[Rows of pointing data]
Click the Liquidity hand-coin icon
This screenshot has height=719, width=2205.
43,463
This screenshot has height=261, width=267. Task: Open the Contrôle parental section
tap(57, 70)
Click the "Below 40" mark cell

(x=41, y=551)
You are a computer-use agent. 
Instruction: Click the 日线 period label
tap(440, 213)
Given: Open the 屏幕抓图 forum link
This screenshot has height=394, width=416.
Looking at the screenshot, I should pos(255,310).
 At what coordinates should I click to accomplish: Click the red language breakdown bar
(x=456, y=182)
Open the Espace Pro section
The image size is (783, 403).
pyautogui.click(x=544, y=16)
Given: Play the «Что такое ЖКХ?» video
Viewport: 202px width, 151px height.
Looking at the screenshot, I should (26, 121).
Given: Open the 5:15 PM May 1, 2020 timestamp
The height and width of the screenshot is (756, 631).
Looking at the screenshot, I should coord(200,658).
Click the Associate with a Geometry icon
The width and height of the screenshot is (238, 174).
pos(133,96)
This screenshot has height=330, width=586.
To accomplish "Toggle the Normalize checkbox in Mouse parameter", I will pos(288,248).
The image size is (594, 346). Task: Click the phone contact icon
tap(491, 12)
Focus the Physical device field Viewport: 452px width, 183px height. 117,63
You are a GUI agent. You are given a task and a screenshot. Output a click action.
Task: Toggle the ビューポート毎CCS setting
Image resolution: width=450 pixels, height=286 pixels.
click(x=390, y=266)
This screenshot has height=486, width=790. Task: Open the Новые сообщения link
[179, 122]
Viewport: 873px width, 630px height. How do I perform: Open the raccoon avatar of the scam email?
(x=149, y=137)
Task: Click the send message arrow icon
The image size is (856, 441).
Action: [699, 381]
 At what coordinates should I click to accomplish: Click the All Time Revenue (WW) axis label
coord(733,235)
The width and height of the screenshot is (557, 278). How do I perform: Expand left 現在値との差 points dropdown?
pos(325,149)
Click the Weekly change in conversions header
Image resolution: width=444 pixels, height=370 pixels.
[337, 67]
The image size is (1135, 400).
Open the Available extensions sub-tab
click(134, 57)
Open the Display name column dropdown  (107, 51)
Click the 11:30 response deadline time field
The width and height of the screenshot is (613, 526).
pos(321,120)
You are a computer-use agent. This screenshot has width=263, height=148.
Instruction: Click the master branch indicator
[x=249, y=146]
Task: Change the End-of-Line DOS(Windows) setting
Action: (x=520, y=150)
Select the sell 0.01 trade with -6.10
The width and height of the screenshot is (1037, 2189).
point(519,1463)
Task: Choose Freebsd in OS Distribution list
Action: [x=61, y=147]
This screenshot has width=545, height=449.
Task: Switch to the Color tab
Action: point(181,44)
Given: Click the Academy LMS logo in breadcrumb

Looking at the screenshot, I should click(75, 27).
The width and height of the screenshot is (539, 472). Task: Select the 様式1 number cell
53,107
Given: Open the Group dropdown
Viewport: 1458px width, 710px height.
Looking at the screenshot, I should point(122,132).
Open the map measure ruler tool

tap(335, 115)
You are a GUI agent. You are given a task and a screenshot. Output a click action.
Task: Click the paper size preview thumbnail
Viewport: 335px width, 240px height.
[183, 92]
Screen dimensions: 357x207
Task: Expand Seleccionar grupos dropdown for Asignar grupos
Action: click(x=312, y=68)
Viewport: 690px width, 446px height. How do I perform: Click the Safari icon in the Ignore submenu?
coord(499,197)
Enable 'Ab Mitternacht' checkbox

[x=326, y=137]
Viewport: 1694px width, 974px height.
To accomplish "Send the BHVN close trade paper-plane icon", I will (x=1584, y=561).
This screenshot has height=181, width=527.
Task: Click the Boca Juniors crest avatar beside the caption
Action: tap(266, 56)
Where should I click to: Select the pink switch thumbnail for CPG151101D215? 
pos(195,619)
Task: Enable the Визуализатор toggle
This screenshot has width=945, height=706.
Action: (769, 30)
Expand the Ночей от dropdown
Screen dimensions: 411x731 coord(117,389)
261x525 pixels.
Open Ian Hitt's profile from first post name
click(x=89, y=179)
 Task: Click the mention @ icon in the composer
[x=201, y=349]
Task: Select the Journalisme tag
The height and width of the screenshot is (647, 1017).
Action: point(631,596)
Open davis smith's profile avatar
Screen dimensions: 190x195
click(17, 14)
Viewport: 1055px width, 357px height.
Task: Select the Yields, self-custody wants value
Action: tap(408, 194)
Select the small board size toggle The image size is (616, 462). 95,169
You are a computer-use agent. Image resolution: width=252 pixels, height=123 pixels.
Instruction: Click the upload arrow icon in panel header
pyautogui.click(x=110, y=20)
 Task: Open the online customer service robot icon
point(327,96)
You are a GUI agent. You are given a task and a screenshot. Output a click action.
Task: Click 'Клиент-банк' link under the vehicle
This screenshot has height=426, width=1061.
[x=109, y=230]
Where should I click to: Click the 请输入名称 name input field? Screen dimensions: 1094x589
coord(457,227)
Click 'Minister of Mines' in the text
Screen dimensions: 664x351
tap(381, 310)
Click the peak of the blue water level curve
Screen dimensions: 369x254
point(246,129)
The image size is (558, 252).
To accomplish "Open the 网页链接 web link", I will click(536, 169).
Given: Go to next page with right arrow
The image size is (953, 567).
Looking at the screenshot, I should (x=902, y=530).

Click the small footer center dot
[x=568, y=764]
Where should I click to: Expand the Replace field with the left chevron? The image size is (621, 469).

> _DO THIS_:
Rewrite all of the records above, changing every "The image size is" to "The screenshot size is" and leaving the rest of the text unchanged.

> _ANSWER TO THE PROBLEM_:
Click the Liquidity hand-coin icon
This screenshot has height=719, width=2205.
43,463
This screenshot has height=261, width=267. Task: Open the Contrôle parental section
tap(57, 70)
Click the "Below 40" mark cell

(x=41, y=551)
You are a computer-use agent. 
Instruction: Click the 日线 period label
tap(440, 213)
Given: Open the 屏幕抓图 forum link
This screenshot has height=394, width=416.
Looking at the screenshot, I should pos(255,310).
 At what coordinates should I click to accomplish: Click the red language breakdown bar
(x=456, y=182)
Open the Espace Pro section
The screenshot size is (783, 403).
pyautogui.click(x=544, y=16)
Given: Play the «Что такое ЖКХ?» video
Viewport: 202px width, 151px height.
Looking at the screenshot, I should (26, 121).
Given: Open the 5:15 PM May 1, 2020 timestamp
The height and width of the screenshot is (756, 631).
Looking at the screenshot, I should coord(200,658).
Click the Associate with a Geometry icon
The width and height of the screenshot is (238, 174).
pos(133,96)
This screenshot has height=330, width=586.
To accomplish "Toggle the Normalize checkbox in Mouse parameter", I will pos(288,248).
The screenshot size is (594, 346). Task: Click the phone contact icon
tap(491, 12)
Focus the Physical device field Viewport: 452px width, 183px height. 117,63
You are a GUI agent. You are given a task and a screenshot. Output a click action.
Task: Toggle the ビューポート毎CCS setting
Image resolution: width=450 pixels, height=286 pixels.
click(x=390, y=266)
This screenshot has height=486, width=790. Task: Open the Новые сообщения link
[179, 122]
Viewport: 873px width, 630px height. How do I perform: Open the raccoon avatar of the scam email?
(x=149, y=137)
Task: Click the send message arrow icon
The screenshot size is (856, 441).
Action: [699, 381]
 At what coordinates should I click to accomplish: Click the All Time Revenue (WW) axis label
coord(733,235)
The width and height of the screenshot is (557, 278). How do I perform: Expand left 現在値との差 points dropdown?
pos(325,149)
Click the Weekly change in conversions header
Image resolution: width=444 pixels, height=370 pixels.
[337, 67]
The screenshot size is (1135, 400).
Open the Available extensions sub-tab
click(134, 57)
Open the Display name column dropdown  (107, 51)
Click the 11:30 response deadline time field
The width and height of the screenshot is (613, 526).
pos(321,120)
You are a computer-use agent. This screenshot has width=263, height=148.
Instruction: Click the master branch indicator
[x=249, y=146]
Task: Change the End-of-Line DOS(Windows) setting
Action: (x=520, y=150)
Select the sell 0.01 trade with -6.10
The width and height of the screenshot is (1037, 2189).
point(519,1463)
Task: Choose Freebsd in OS Distribution list
Action: [x=61, y=147]
This screenshot has width=545, height=449.
Task: Switch to the Color tab
Action: point(181,44)
Given: Click the Academy LMS logo in breadcrumb

Looking at the screenshot, I should click(75, 27).
The width and height of the screenshot is (539, 472). Task: Select the 様式1 number cell
53,107
Given: Open the Group dropdown
Viewport: 1458px width, 710px height.
Looking at the screenshot, I should point(122,132).
Open the map measure ruler tool

tap(335, 115)
You are a GUI agent. You are given a task and a screenshot. Output a click action.
Task: Click the paper size preview thumbnail
Viewport: 335px width, 240px height.
[183, 92]
Screen dimensions: 357x207
Task: Expand Seleccionar grupos dropdown for Asignar grupos
Action: click(x=312, y=68)
Viewport: 690px width, 446px height. How do I perform: Click the Safari icon in the Ignore submenu?
coord(499,197)
Enable 'Ab Mitternacht' checkbox

[x=326, y=137]
Viewport: 1694px width, 974px height.
To accomplish "Send the BHVN close trade paper-plane icon", I will (x=1584, y=561).
This screenshot has height=181, width=527.
Task: Click the Boca Juniors crest avatar beside the caption
Action: tap(266, 56)
Where should I click to: Select the pink switch thumbnail for CPG151101D215? 
pos(195,619)
Task: Enable the Визуализатор toggle
This screenshot has width=945, height=706.
Action: (769, 30)
Expand the Ночей от dropdown
Screen dimensions: 411x731 coord(117,389)
261x525 pixels.
Open Ian Hitt's profile from first post name
click(x=89, y=179)
 Task: Click the mention @ icon in the composer
[x=201, y=349]
Task: Select the Journalisme tag
The height and width of the screenshot is (647, 1017).
Action: point(631,596)
Open davis smith's profile avatar
Screen dimensions: 190x195
click(17, 14)
Viewport: 1055px width, 357px height.
Task: Select the Yields, self-custody wants value
Action: tap(408, 194)
Select the small board size toggle The screenshot size is (616, 462). 95,169
You are a computer-use agent. Image resolution: width=252 pixels, height=123 pixels.
Instruction: Click the upload arrow icon in panel header
pyautogui.click(x=110, y=20)
 Task: Open the online customer service robot icon
point(327,96)
You are a GUI agent. You are given a task and a screenshot. Output a click action.
Task: Click 'Клиент-банк' link under the vehicle
This screenshot has height=426, width=1061.
[x=109, y=230]
Where should I click to: Click the 请输入名称 name input field? Screen dimensions: 1094x589
coord(457,227)
Click 'Minister of Mines' in the text
Screen dimensions: 664x351
tap(381, 310)
Click the peak of the blue water level curve
Screen dimensions: 369x254
point(246,129)
The screenshot size is (558, 252).
To accomplish "Open the 网页链接 web link", I will click(536, 169).
Given: Go to next page with right arrow
The screenshot size is (953, 567).
Looking at the screenshot, I should (x=902, y=530).

Click the small footer center dot
[x=568, y=764]
Where should I click to: Expand the Replace field with the left chevron? The screenshot size is (621, 469).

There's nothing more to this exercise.